Zema utiliza menos de 5% do orçamento previsto para contenção de encostas e gera embate com governo federal
A gestão do governador Romeu Zema (Novo) executou menos de 5% do valor programado anualmente para obras de contenção de encostas em Minas Gerais entre os anos de 2021 e 2024. O levantamento, baseado em relatórios de monitoramento do Plano Plurianual e na Lei Orçamentária estadual, revela que a paralisia em projetos históricos tem deixado o estado vulnerável a tragédias climáticas, como as registradas recentemente na Zona da Mata.
Em 2022, o cenário foi crítico: dos R$ 168 milhões previstos para intervenções, apenas R$ 2 milhões (1,21%) saíram dos cofres públicos. O desempenho seguiu em queda em 2023, com apenas 0,05% de execução, e uma leve oscilação para 4,42% em 2024. No exercício de 2025, os dados parciais até abril indicavam que apenas R$ 150 mil haviam sido investidos de um montante autorizado de R$ 57 milhões.

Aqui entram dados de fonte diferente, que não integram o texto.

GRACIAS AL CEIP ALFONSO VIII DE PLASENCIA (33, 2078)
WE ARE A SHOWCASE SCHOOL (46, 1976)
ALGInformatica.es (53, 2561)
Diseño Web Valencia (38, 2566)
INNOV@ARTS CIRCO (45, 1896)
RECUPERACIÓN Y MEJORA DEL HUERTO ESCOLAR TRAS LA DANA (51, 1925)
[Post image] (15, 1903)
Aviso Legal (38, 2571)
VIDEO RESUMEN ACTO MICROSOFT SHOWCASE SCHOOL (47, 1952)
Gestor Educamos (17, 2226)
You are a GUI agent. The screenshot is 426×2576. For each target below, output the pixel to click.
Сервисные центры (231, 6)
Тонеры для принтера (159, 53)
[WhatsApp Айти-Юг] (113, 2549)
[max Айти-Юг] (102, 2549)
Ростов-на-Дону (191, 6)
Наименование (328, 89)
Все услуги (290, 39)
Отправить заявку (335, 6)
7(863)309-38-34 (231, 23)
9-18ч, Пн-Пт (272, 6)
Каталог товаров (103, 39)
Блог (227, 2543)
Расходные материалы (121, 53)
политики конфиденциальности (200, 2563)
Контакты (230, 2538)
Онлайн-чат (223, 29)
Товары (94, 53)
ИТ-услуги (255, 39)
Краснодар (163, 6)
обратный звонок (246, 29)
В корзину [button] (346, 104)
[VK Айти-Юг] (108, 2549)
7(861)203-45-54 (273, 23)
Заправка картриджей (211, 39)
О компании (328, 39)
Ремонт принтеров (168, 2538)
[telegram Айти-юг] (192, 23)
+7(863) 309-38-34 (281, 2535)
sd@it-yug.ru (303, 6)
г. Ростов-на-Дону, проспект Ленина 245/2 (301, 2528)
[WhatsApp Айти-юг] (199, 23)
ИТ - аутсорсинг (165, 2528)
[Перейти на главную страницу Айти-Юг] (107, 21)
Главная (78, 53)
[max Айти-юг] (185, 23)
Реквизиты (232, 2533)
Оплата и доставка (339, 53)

O entrave dos projetos de 2012
As obras em questão fazem parte de um pacote aprovado ainda em 2012, no âmbito do antigo PAC (Programa de Aceleração do Crescimento), com financiamento do governo federal na modalidade “a fundo perdido” — ou seja, sem necessidade de reembolso pela administração estadual. Das 12 iniciativas previstas para 18 municípios mineiros, apenas duas avançaram significativamente: as obras em Muriaé (76% concluída) e Além Paraíba (66%), ambas na Zona da Mata.
Cidades como Cataguases, apontada como prioritária no ranking de riscos, sofrem com o “apagão” de investimentos. Uma licitação para o município chegou a ser homologada em 2021, mas foi cancelada devido à necessidade de ajustes técnicos no projeto, e novos certames não atraíram interessados ou foram revogados por inconsistências jurídicas.
Outro lado: herança e burocracia
O Governo de Minas Gerais defende-se afirmando que herdou um conjunto de projetos “paralisados e tecnicamente defasados”. Segundo a atual gestão, a necessidade de atualização de planilhas e adequação às novas exigências dos órgãos de controle retardou o início das intervenções. O estado prevê que, com a superação desses entraves, mais de R$ 100 milhões sejam investidos ao longo deste ano para destravar os canteiros.
Pressão e críticas federais
A baixa execução orçamentária tornou-se combustível para críticas políticas. O presidente Luiz Inácio Lula da Silva, em agendas recentes, apontou que Minas Gerais tem à disposição cerca de R$ 3,5 bilhões no Novo PAC para contenção de encostas e macrodrenagem, mas argumentou que a falta de projetos consistentes por parte do estado impede a liberação célere dos recursos.
Enquanto o embate técnico e político persiste, a realidade no interior do estado é de urgência. Recentemente, cidades como Juiz de Fora e Ubá registraram dezenas de mortes e centenas de desabrigados devido a deslizamentos, reforçando a cobrança por obras preventivas que, embora orçadas há mais de uma década, ainda não saíram do papel.